The strong magnitude of the association for exacerbation severity (hospitalization) but not for exacerbation frequency, suggests two points. First, from a healthcare service-level standpoint, patients hospitalized for exacerbations are more likely to be hospitalized for a future HF (i.e., re-admission) compared with patients whose exacerbation was managed in primary care. Second, clinically, exacerbation severity (e.g., greater intensity of inflammation) has a greater indication of a patients’ future cardiac state, rather than past exacerbation occurrence and management. Findings for older age were anticipated and align with previous studies [15, 3436].

The associations for history of HF, arrhythmia, type II diabetes, and CKD with post-exacerbation HF are unsurprising given their known independent relationships each with HF and exacerbations alone. Chronic, unmanaged HF can lead to future health service utilization for HF [16, 37]. Arrhythmia-attributed cardiac remodeling can contribute to development of cardiomyopathy [38]. Diabetes is a risk factor for substantial HF progression [16, 39], and separately a population-based study in COPD patients demonstrated an increased risk of cardiovascular mortality with type II diabetes [40]. Impaired renal hemodynamics and activation of the renin-angiotensin-aldosterone system (RAAS) can lead to HF, [41] and separately reduced kidney function is associated with future HF [42].

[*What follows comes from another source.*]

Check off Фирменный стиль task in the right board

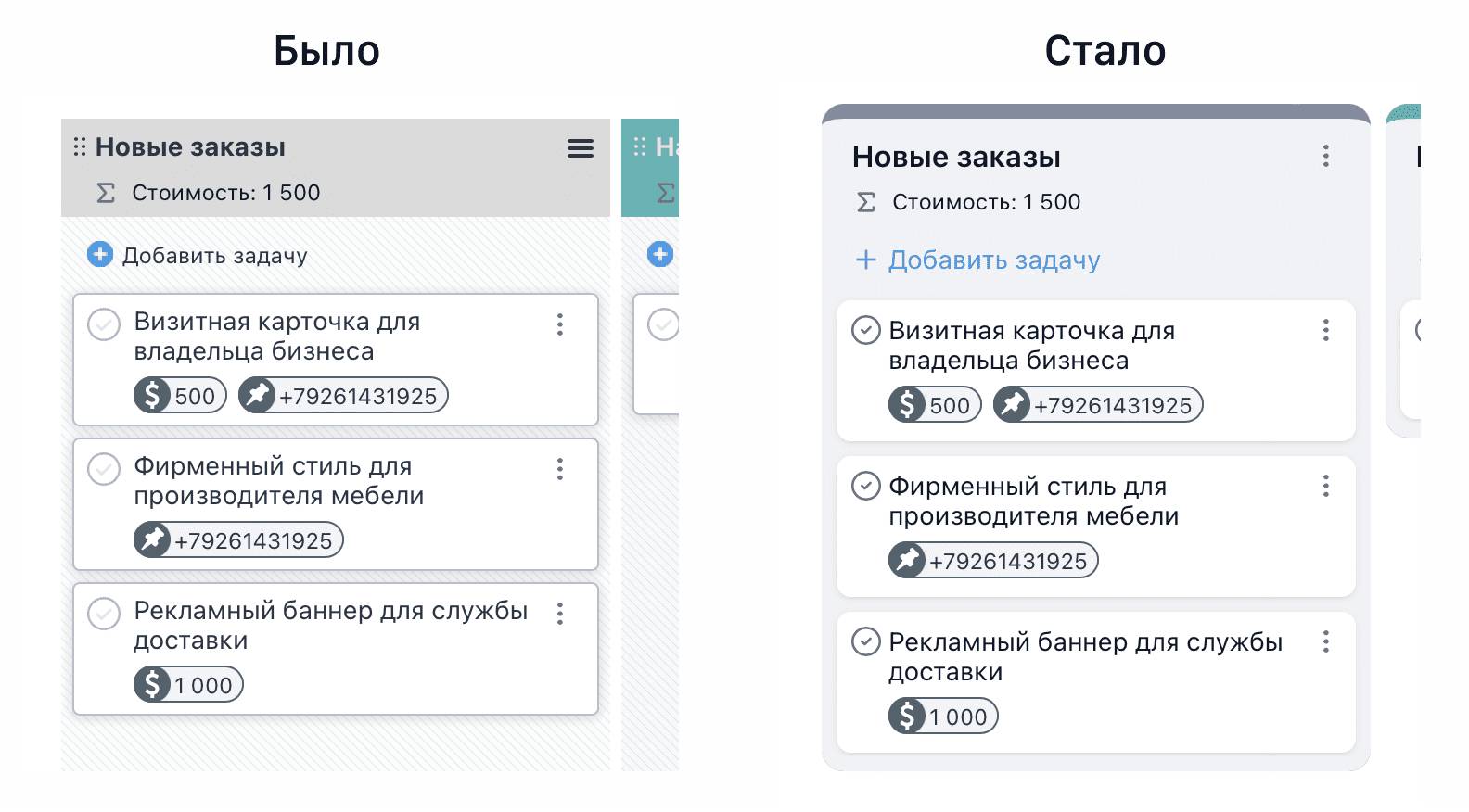(x=866, y=486)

Our findings for cardiovascular medications indicate a certain treatment profile in primary care, leading up to the post-exacerbation HF hospitalization. The strongest association for diuretics suggests that leading up to future HF, patients perhaps are receiving treatment indicated for uncontrolled edema from existing HF, diabetic cardiomyopathy, or CKD for example.

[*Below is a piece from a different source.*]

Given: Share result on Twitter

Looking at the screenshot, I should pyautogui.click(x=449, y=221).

GOLD and MRC as factors for post-exacerbation HF likewise were expected. Increased breathlessness and reduced lung function are not only symptoms of an imminent exacerbation or HF; equally, these factors can also indicate delayed diagnosis of unstable COPD or HF, [16, 43] given their shared symptomology [3, 12, 14]. Reduced lung function can contribute to worsening prognosis and precipitate a future exacerbation or HF [16, 43].

Atrial fibrillation

The pathophysiological mechanisms implicating AF post COPD exacerbation are also established [19, 44]. At time of exacerbation, drastic increases in lung hyperinflation and impaired intrathoracic pressures can cause increased pulmonary vascular resistance and damage, leading to alterations to atrial electrophysiology [19, 44]. Compromised gas exchange in the lungs can induce systemic inflammation and oxidative stress too, and also put strain on pulmonary vasculature, leading to abnormal atrial structure and ion-channel remodeling, [19, 44] while certain treatments prescribed upon exacerbation are arrhythmogenic [19, 44].

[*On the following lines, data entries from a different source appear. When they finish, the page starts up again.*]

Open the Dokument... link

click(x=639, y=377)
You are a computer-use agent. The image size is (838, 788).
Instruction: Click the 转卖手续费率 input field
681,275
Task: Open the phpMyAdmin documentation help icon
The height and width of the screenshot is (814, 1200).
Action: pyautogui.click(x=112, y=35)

Only four studies have investigated patient profiles for AF development in unstable COPD, all hospital-based [18, 2123], of which two conducted in the US National Inpatient Sample (NIS) database [18, 22]. Two examined factors associated with AF diagnosis after exacerbation [21, 22] one of which patients had existing AF [21]. Two failed to quantify with ORs, only comparing baseline characteristics of exacerbating patients by status of concurrent AF [18, 23].

Our findings for older age and male gender are not unexpected; studies similarly found these associations in exacerbating [18, 22] and in stable COPD [45]. Unsurprisingly, exacerbation severity associated with future AF, again adding to the existing evidence of stronger associations for hospitalized exacerbation [1, 6] and again, likewise to HF, suggests a distinction between healthcare service-level patient pathways, and intensity versus frequency.

The associations we found for history of PH and arrhythmias aligns with what was anticipated clinically. Electrophysiological and structural changes to the atrium over time, from either AF itself [20] or from chronic atrial stretching and fibrosis attributed to PH, [46] can lead to future AF. While a study using Euro Heart Survey data showed COPD as a factor for progression of paroxysmal to persistent AF (aOR=1.51, 95%CI 0.95-2.39) [20], neither of the two studies looking at patient profiles for post-exacerbation AF, looked at chronic, prevalent arrhythmias itself as a factor [21, 22]. No studies have looked at PH, although the study among end-stage COPD patients in the NIS database found a weak association for pulmonary circulatory disorders (aOR=1.44, 95%CI 1.37-1.52) [22], compared the OR of about 3 for PH. A study found raised pulmonary artery pressure to be associated with AF (p<0.05), but failed to quantify, and it was small, underpowered, and not generalizable as it restricted to hospitalized COPD patients with existing AF [21].

The lack of associations for prior ACS, ischemic stroke, HF, and hypertension somewhat contradict the study among hospitalized, end-stage COPD patients, [22] where an association was found for HF (aOR=2.42; 95%CI: 2.36-2.48) and coagulopathy (aOR=1.23; 95%CI:1.16-1.31), but again this may reflect the more severe prognosis of these patients versus those in our study.

Likewise to HF, findings for cardiovascular medications indicate a certain treatment profile in primary care, leading up to the post-exacerbation AF hospitalization. Although we were unable to adjudicate by specific subtype of AF,(e.g., paroxysmal, persistent) the strongest associations for positive inotropes, anti-arrhythmic drugs, and anticoagulants may suggest that leading up to future AF, patients perhaps are receiving treatment to manage abnormal heart rate and/or rhythm, and/or to prevent clotting. Future research could investigate the respective treatment profile relative to paroxysmal AF and to persistent AF [47] to confirm and extend our findings.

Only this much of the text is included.